Digging a bigger pension hole isn’t going to help
If the average person draws a monthly pension of R500 from the Employees Provident Fund Organisation (EPFO), going by the government’s figures, then hiking it toR1,000 as the government has done, early enough to beat the Election Commission’s code of conduct, is going to cost a pretty packet. Which is why, for now, the higher outgo is to be financed by the central exchequer—at R1,217 crore for FY15, it is almost equal to the government’s current annual contribution to the EPFO of R1,400 core or thereabouts. Apart from whether it is appropriate to fund this largesse from taxpayer’s money, the larger question is the long-term viability of this action. The EPFO’s board of trustees, for instance, have not taken too many of the decisions—like increasing the age at which the pension is applicable after—that need to be made for the EPFO to become viable. The finance ministry’s contribution will take care of FY15’s problem, but what happens if the trustees don’t agree to the changes, as they haven’t for a long time. Will the finance ministry continue to bankroll the extra pension or will it simply be rolled back? The government’s solution, to bring in another 50-60 lakh workers under the EPFO—while it was mandatory that anyone earning under R6,500 per month had to contribute to EPFO, this has been raised toR15,000—will help bridge the gap since there will be more inflows. But if the scheme is fundamentally unviable—and right now, it certainly appears to be—adding in more workers will just postpone the problem. How much it will get postponed is not clear since the EPFO’s accounts continue to remain a maze. While the EPFO’s unfunded liabilities on account of pensions were rising each year, to R50,000 crore on last count, a new study by EPFO—in which it says it has given data from a bigger sample of subscribers to the auditors—puts the gap at R10,000 crore.

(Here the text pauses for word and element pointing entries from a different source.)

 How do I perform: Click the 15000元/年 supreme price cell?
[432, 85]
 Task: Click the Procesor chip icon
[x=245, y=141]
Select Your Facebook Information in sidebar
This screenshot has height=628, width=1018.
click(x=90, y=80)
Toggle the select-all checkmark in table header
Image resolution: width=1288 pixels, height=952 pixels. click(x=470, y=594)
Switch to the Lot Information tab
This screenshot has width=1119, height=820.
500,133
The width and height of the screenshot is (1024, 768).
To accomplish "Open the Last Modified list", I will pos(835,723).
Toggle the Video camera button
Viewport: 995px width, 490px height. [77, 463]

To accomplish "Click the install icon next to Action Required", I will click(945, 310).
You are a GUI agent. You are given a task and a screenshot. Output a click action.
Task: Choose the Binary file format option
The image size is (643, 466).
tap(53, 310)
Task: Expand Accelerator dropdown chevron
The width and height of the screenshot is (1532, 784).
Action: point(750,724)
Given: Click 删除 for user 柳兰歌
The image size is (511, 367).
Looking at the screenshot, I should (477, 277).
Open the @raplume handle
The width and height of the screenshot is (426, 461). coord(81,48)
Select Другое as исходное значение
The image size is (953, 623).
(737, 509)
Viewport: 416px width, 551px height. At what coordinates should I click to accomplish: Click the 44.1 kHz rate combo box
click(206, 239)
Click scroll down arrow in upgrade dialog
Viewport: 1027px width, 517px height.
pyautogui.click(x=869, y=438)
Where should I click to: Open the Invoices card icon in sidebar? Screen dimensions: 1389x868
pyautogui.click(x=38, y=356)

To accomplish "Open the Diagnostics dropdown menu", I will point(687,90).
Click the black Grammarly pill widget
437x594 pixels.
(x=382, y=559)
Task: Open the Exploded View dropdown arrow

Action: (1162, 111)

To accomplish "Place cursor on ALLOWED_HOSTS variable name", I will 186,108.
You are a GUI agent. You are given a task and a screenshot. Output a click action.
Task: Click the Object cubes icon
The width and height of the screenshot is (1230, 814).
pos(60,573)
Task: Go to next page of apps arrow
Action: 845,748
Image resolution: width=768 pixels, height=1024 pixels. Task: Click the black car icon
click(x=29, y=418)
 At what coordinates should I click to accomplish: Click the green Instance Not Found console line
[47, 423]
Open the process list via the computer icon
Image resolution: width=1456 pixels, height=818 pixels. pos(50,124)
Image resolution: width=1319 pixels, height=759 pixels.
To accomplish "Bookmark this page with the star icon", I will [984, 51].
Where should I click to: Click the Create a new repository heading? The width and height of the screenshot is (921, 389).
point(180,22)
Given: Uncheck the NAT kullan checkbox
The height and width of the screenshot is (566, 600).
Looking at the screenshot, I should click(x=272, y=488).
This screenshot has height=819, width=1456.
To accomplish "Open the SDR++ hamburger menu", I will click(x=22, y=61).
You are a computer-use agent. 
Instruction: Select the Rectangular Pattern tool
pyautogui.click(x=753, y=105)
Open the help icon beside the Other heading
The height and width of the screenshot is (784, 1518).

At a more fundamental level, given the EPFO’s poor coverage, worse service-quality and unsustainable model, it is not clear why the government is trying to push it down the throats of subscribers. In the case of government employees who had an even more generous pension, the government realised this would bankrupt it and so moved to a defined-benefit New Pension Scheme. Later, this was opened up to the private sector and to encourage its prospects, the government even committed to contributing to NPS on behalf of the poor for a few years. So, if the idea is to encourage the NPS, why make the fiscally-draining EPFO more attractive by promising a higher pension? More important, by raising the income level at which being a member of the EPFO is mandatory, why force citizens to become members of it?